Clinical psychologist Clive Willows said this in testifying on Tuesday before the Durban High Court, where Nick Longano is on trial for the August 2010 murder of his girlfriend, Vinoba Naidoo. He is alleged to have stood on her neck.

Durban accountant Longano has put up a rare defence of sane automatism, in which a person involuntarily commits acts while in an altered state of mind.

The court had heard that on the day of the murder, he and Naidoo were dividing their possessions, in the Glenwood flat they had shared, when an argument over curtains became heated and Naidoo attacked him with a candlestick.

A month before, Naidoo had ended the relationship and moved out.

Willows was initially briefed by the prosecution, which decided at the trial stage to abandon his evidence.

Gideon Scheltema, SC, for the defence, filed an application asking that Judge Kate Pillay recuse herself.

He said the judge could be “subliminally biased” by the contents of the report, which she had sight of.

Judge Pillay, refusing to recuse herself on the grounds that the application was without merit, called Willows as a court witness.

Having studied reports by two other psychologists, Dr Lynette Roux and Professor Lourens Schlebusch, Willows noted in his report that tests performed on Longano had revealed symptoms of depression and anxiety, which could be associated with the reality of his circumstances.

Commenting on the reports, Willows said it was unusual that a relationship of such duration would be terminated by Naidoo, who had wanted a life-long commitment, purely on the basis of a single, heated argument.

It was therefore difficult to understand what had provoked Naidoo to attack Longano, according to his evidence, with a metal object, Willows said.

He said reference had been made to Longano’s inability to withstand emotional pressure and “deal with” stressful situations.

“Perhaps in response to these inadequacies he has a need to maintain order and control. He will have episodes of overwhelming, uncontrolled feelings,” he said.

Willows said the reports did not describe the relationship between Longano and Naidoo in much detail and seemed to rely on Longano’s perceptions.

Willows said courts had accepted that emotional stress and provocation might lead to a state of non-pathological incapacity, but it was rare that a person might be completely deprived of such capacity.

He said some people who had some form of “intermittent explosive behaviour” might have some weakness in personality or character impairment.

However, it was possible, during an intensely emotional event, that the emotional state interfered with consciousness and the “coding” process, with the result that the event was not encoded into memory and so could not be retrieved, Willows said.

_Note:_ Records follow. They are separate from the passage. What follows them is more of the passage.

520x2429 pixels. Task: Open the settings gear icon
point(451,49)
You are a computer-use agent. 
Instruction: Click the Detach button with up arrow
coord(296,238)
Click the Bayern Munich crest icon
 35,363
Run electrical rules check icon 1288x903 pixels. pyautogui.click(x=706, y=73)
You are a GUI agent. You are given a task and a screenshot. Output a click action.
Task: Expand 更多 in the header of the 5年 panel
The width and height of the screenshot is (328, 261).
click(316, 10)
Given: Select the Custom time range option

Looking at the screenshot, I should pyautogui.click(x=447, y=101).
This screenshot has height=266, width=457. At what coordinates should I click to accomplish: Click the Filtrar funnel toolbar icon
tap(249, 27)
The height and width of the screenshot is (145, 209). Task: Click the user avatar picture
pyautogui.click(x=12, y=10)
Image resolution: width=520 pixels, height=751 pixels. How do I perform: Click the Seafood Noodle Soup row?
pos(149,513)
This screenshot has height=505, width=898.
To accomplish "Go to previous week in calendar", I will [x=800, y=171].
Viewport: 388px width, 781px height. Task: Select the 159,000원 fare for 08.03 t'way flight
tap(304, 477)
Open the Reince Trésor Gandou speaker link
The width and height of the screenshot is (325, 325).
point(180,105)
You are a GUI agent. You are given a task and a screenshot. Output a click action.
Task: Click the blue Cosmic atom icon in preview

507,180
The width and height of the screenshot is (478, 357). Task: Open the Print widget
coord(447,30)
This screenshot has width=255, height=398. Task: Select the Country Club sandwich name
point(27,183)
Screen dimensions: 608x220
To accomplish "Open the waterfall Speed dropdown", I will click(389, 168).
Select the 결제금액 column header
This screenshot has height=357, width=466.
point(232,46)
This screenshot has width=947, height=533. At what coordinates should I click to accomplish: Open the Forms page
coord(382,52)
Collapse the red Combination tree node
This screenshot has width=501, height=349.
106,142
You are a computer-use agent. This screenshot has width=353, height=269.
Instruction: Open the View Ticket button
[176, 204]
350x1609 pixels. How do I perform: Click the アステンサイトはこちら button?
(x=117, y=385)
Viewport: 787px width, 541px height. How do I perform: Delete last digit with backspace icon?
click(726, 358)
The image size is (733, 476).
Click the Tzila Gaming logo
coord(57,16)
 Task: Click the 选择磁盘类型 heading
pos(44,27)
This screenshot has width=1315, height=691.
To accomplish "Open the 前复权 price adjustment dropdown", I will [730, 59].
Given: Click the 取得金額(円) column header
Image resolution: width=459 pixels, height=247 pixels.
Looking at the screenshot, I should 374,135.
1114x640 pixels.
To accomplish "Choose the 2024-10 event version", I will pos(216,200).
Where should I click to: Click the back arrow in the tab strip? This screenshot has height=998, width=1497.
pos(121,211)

After his cross-examination yesterday, Scheltema said if the State were to cross-examine Willows, this would introduce “gross irregularities” into the proceedings.

He likened the situation to an attorney-client scenario where the attorney was not allowed to act against the interests of his client.

Nadira Moosa, for the State, argued there was no authority that said that where a consultation had take place between parties, the party could not be cross-examined.

The matter continues.

* In a previous court report on this case, headlined “Judge lashes neglectful witness”, presiding Judge Kate Pillay did not, in fact, do so. She merely directed Dr John Dunn, a senior psychiatrist at Fort Napier Mental Hospital, to acquaint himself fully with all the information and, if need be, to revise his report.